◆ **The data**:
++++++++++

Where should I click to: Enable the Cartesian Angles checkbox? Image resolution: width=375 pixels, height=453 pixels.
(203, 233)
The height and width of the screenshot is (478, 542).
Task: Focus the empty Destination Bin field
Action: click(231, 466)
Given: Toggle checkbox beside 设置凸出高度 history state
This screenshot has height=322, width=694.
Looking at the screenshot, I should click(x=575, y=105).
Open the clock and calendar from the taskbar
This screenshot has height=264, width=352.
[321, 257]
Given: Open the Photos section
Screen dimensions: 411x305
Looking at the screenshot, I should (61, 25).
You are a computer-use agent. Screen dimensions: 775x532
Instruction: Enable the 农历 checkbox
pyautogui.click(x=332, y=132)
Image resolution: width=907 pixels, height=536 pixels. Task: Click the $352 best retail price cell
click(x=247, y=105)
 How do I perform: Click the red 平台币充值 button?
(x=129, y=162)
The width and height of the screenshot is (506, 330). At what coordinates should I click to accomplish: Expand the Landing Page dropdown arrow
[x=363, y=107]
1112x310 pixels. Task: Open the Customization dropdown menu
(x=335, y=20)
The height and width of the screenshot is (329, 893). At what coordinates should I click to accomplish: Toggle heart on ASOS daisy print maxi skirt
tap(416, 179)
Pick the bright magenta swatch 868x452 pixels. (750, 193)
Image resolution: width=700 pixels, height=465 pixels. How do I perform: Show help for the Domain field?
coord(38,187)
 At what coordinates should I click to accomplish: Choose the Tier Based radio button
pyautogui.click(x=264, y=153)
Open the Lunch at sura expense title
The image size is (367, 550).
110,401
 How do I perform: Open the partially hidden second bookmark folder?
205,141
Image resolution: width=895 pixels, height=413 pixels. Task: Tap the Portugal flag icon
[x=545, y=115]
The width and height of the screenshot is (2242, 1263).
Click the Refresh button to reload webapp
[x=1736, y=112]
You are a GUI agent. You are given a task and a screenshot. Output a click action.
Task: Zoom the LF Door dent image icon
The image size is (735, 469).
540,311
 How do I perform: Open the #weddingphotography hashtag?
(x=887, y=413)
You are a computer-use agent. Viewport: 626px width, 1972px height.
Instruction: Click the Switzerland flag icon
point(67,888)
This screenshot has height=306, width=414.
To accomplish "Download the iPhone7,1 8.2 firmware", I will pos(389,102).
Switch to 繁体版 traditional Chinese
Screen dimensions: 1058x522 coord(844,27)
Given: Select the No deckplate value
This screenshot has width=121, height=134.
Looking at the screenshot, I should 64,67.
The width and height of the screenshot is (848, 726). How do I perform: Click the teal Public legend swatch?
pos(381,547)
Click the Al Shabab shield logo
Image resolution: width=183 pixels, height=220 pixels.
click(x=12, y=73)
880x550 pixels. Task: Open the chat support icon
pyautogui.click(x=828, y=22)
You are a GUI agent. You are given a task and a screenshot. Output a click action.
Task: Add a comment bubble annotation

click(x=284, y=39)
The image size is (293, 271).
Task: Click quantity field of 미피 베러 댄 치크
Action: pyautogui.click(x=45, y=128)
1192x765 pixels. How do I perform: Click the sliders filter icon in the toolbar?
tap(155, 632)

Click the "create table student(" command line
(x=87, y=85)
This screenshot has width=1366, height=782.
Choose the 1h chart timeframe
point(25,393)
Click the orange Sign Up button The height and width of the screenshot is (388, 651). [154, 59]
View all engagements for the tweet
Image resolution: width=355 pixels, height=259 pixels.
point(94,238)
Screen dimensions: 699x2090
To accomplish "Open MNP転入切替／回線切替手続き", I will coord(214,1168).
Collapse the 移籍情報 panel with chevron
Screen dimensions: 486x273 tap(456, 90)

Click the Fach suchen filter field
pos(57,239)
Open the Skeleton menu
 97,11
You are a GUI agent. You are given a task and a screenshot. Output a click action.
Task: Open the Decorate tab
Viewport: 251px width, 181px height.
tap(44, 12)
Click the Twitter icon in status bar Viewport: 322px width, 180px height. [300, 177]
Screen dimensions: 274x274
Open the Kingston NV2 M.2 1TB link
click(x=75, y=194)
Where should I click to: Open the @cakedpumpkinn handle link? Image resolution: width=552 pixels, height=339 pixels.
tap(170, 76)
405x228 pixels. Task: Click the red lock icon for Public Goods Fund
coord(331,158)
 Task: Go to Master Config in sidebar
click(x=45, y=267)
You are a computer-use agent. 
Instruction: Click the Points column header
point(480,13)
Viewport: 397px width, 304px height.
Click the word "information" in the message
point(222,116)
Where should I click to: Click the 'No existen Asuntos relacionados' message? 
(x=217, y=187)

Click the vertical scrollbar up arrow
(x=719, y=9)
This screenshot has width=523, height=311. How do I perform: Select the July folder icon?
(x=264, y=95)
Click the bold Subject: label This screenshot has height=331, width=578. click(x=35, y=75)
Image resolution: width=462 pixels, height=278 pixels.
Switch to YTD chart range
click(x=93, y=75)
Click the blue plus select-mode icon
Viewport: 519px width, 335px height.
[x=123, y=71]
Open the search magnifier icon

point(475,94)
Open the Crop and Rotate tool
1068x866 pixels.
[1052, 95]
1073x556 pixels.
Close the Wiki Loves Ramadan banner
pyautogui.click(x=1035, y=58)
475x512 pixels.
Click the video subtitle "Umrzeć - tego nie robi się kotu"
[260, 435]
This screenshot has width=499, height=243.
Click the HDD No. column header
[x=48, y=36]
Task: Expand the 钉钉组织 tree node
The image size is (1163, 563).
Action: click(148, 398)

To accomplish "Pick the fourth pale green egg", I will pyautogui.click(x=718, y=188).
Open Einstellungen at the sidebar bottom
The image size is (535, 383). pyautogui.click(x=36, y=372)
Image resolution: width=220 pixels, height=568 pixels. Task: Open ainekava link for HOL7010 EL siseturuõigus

++++++++++

◆ **What is expected**: Please set down the entire material above exactly as presented.

◆ **Output for this task**:
Where should I click to: Enable the Cartesian Angles checkbox? Image resolution: width=375 pixels, height=453 pixels.
(203, 233)
The height and width of the screenshot is (478, 542).
Task: Focus the empty Destination Bin field
Action: click(231, 466)
Given: Toggle checkbox beside 设置凸出高度 history state
This screenshot has height=322, width=694.
Looking at the screenshot, I should click(x=575, y=105).
Open the clock and calendar from the taskbar
This screenshot has height=264, width=352.
[321, 257]
Given: Open the Photos section
Screen dimensions: 411x305
Looking at the screenshot, I should (61, 25).
You are a computer-use agent. Screen dimensions: 775x532
Instruction: Enable the 农历 checkbox
pyautogui.click(x=332, y=132)
Image resolution: width=907 pixels, height=536 pixels. Task: Click the $352 best retail price cell
click(x=247, y=105)
 How do I perform: Click the red 平台币充值 button?
(x=129, y=162)
The width and height of the screenshot is (506, 330). At what coordinates should I click to accomplish: Expand the Landing Page dropdown arrow
[x=363, y=107]
1112x310 pixels. Task: Open the Customization dropdown menu
(x=335, y=20)
The height and width of the screenshot is (329, 893). At what coordinates should I click to accomplish: Toggle heart on ASOS daisy print maxi skirt
tap(416, 179)
Pick the bright magenta swatch 868x452 pixels. (750, 193)
Image resolution: width=700 pixels, height=465 pixels. How do I perform: Show help for the Domain field?
coord(38,187)
 At what coordinates should I click to accomplish: Choose the Tier Based radio button
pyautogui.click(x=264, y=153)
Open the Lunch at sura expense title
The image size is (367, 550).
110,401
 How do I perform: Open the partially hidden second bookmark folder?
205,141
Image resolution: width=895 pixels, height=413 pixels. Task: Tap the Portugal flag icon
[x=545, y=115]
The width and height of the screenshot is (2242, 1263).
Click the Refresh button to reload webapp
[x=1736, y=112]
You are a GUI agent. You are given a task and a screenshot. Output a click action.
Task: Zoom the LF Door dent image icon
The image size is (735, 469).
540,311
 How do I perform: Open the #weddingphotography hashtag?
(x=887, y=413)
You are a computer-use agent. Viewport: 626px width, 1972px height.
Instruction: Click the Switzerland flag icon
point(67,888)
This screenshot has height=306, width=414.
To accomplish "Download the iPhone7,1 8.2 firmware", I will pos(389,102).
Switch to 繁体版 traditional Chinese
Screen dimensions: 1058x522 coord(844,27)
Given: Select the No deckplate value
This screenshot has width=121, height=134.
Looking at the screenshot, I should 64,67.
The width and height of the screenshot is (848, 726). How do I perform: Click the teal Public legend swatch?
pos(381,547)
Click the Al Shabab shield logo
Image resolution: width=183 pixels, height=220 pixels.
click(x=12, y=73)
880x550 pixels. Task: Open the chat support icon
pyautogui.click(x=828, y=22)
You are a GUI agent. You are given a task and a screenshot. Output a click action.
Task: Add a comment bubble annotation

click(x=284, y=39)
The image size is (293, 271).
Task: Click quantity field of 미피 베러 댄 치크
Action: pyautogui.click(x=45, y=128)
1192x765 pixels. How do I perform: Click the sliders filter icon in the toolbar?
tap(155, 632)

Click the "create table student(" command line
(x=87, y=85)
This screenshot has width=1366, height=782.
Choose the 1h chart timeframe
point(25,393)
Click the orange Sign Up button The height and width of the screenshot is (388, 651). [154, 59]
View all engagements for the tweet
Image resolution: width=355 pixels, height=259 pixels.
point(94,238)
Screen dimensions: 699x2090
To accomplish "Open MNP転入切替／回線切替手続き", I will coord(214,1168).
Collapse the 移籍情報 panel with chevron
Screen dimensions: 486x273 tap(456, 90)

Click the Fach suchen filter field
pos(57,239)
Open the Skeleton menu
 97,11
You are a GUI agent. You are given a task and a screenshot. Output a click action.
Task: Open the Decorate tab
Viewport: 251px width, 181px height.
tap(44, 12)
Click the Twitter icon in status bar Viewport: 322px width, 180px height. [300, 177]
Screen dimensions: 274x274
Open the Kingston NV2 M.2 1TB link
click(x=75, y=194)
Where should I click to: Open the @cakedpumpkinn handle link? Image resolution: width=552 pixels, height=339 pixels.
tap(170, 76)
405x228 pixels. Task: Click the red lock icon for Public Goods Fund
coord(331,158)
 Task: Go to Master Config in sidebar
click(x=45, y=267)
You are a computer-use agent. 
Instruction: Click the Points column header
point(480,13)
Viewport: 397px width, 304px height.
Click the word "information" in the message
point(222,116)
Where should I click to: Click the 'No existen Asuntos relacionados' message? 
(x=217, y=187)

Click the vertical scrollbar up arrow
(x=719, y=9)
This screenshot has width=523, height=311. How do I perform: Select the July folder icon?
(x=264, y=95)
Click the bold Subject: label This screenshot has height=331, width=578. click(x=35, y=75)
Image resolution: width=462 pixels, height=278 pixels.
Switch to YTD chart range
click(x=93, y=75)
Click the blue plus select-mode icon
Viewport: 519px width, 335px height.
[x=123, y=71]
Open the search magnifier icon

point(475,94)
Open the Crop and Rotate tool
1068x866 pixels.
[1052, 95]
1073x556 pixels.
Close the Wiki Loves Ramadan banner
pyautogui.click(x=1035, y=58)
475x512 pixels.
Click the video subtitle "Umrzeć - tego nie robi się kotu"
[260, 435]
This screenshot has width=499, height=243.
Click the HDD No. column header
[x=48, y=36]
Task: Expand the 钉钉组织 tree node
The image size is (1163, 563).
Action: click(148, 398)

To accomplish "Pick the fourth pale green egg", I will pyautogui.click(x=718, y=188).
Open Einstellungen at the sidebar bottom
The image size is (535, 383). pyautogui.click(x=36, y=372)
Image resolution: width=220 pixels, height=568 pixels. Task: Open ainekava link for HOL7010 EL siseturuõigus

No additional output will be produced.